# Import Libraries

In [None]:
import numpy as np
import pandas as pd
import seaborn as sns
import matplotlib.pyplot as plt
from sklearn.model_selection import train_test_split
from sklearn.preprocessing import LabelEncoder,StandardScaler
from sklearn import metrics
from sklearn.metrics import roc_auc_score, roc_curve, confusion_matrix, ConfusionMatrixDisplay, classification_report, accuracy_score
from sklearn.svm import SVC
from xgboost import XGBClassifier
from sklearn.linear_model import LogisticRegression
from imblearn.over_sampling import RandomOverSampler

import warnings
warnings.filterwarnings('ignore')

In [None]:
df= pd.read_csv("/kaggle/input/autismprediction/train.csv")
test= pd.read_csv("/kaggle/input/autismprediction/test.csv")

In [None]:
df.head()

# Data Preparation and Cleaning

In [None]:
df.shape

In [None]:
df.info()

In [None]:
df.describe().T

In [None]:
df.isnull().sum()

In [None]:
df['ethnicity'].value_counts()

In [None]:
df['relation'].value_counts()

In [None]:
df = df.replace({'yes':1, 'no':0, '?':'Others', 'others':'Others'})

In [None]:
plt.pie(df['Class/ASD'].value_counts().values, autopct='%1.1f%%')
plt.show()

In [None]:
ints = []
objects = []
floats = []

for col in df.columns:
  if df[col].dtype == int:
    ints.append(col)
  elif df[col].dtype == object:
    objects.append(col)
  else:
    floats.append(col)

In [None]:
ints

In [None]:
floats

In [None]:
objects

In [None]:
ints.remove('ID')
ints.remove('Class/ASD')

# Exploratory Analysis and Visualization

In [None]:
# Convert the data to long-form using melt
df_melted = df.melt(id_vars=['ID', 'Class/ASD'], value_vars=ints, var_name='col', value_name='value')

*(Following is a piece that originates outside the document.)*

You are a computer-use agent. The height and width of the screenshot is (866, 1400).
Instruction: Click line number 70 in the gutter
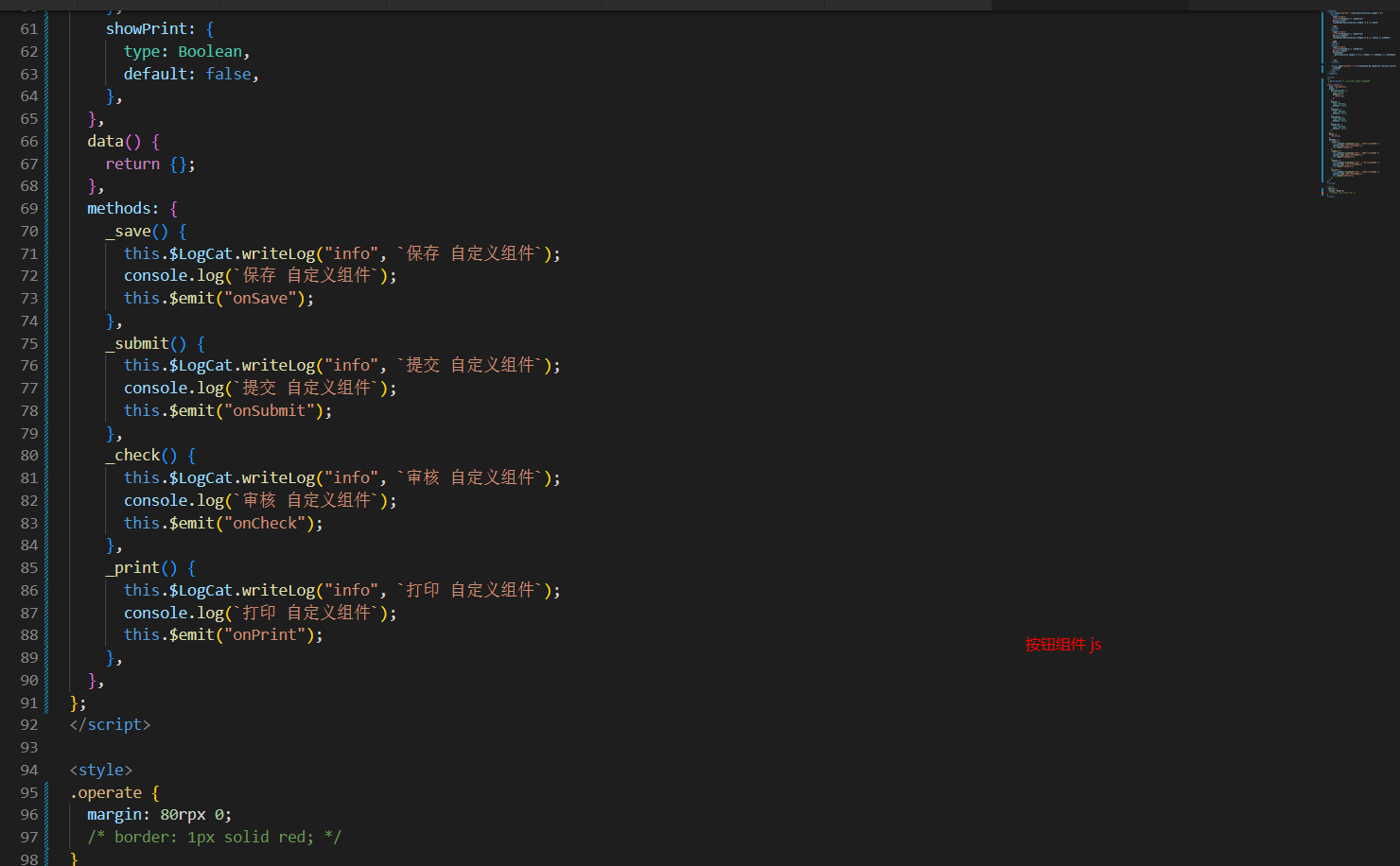click(x=29, y=232)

plt.subplots(figsize=(15,15))

for i, col in enumerate(ints):
  plt.subplot(5,3,i+1)
  # Use the melted DataFrame and specify x and hue
  sns.countplot(x='value', hue='Class/ASD', data=df_melted[df_melted['col'] == col])

plt.tight_layout()
plt.show()

In [None]:
plt.subplots(figsize=(15, 30))

for i, col in enumerate(objects):
    plt.subplot(5, 3, i+1)
    # Convert the data to long-form for the specific column
    df_melted = df.melt(id_vars=['Class/ASD'], value_vars=[col], var_name='col', value_name='value')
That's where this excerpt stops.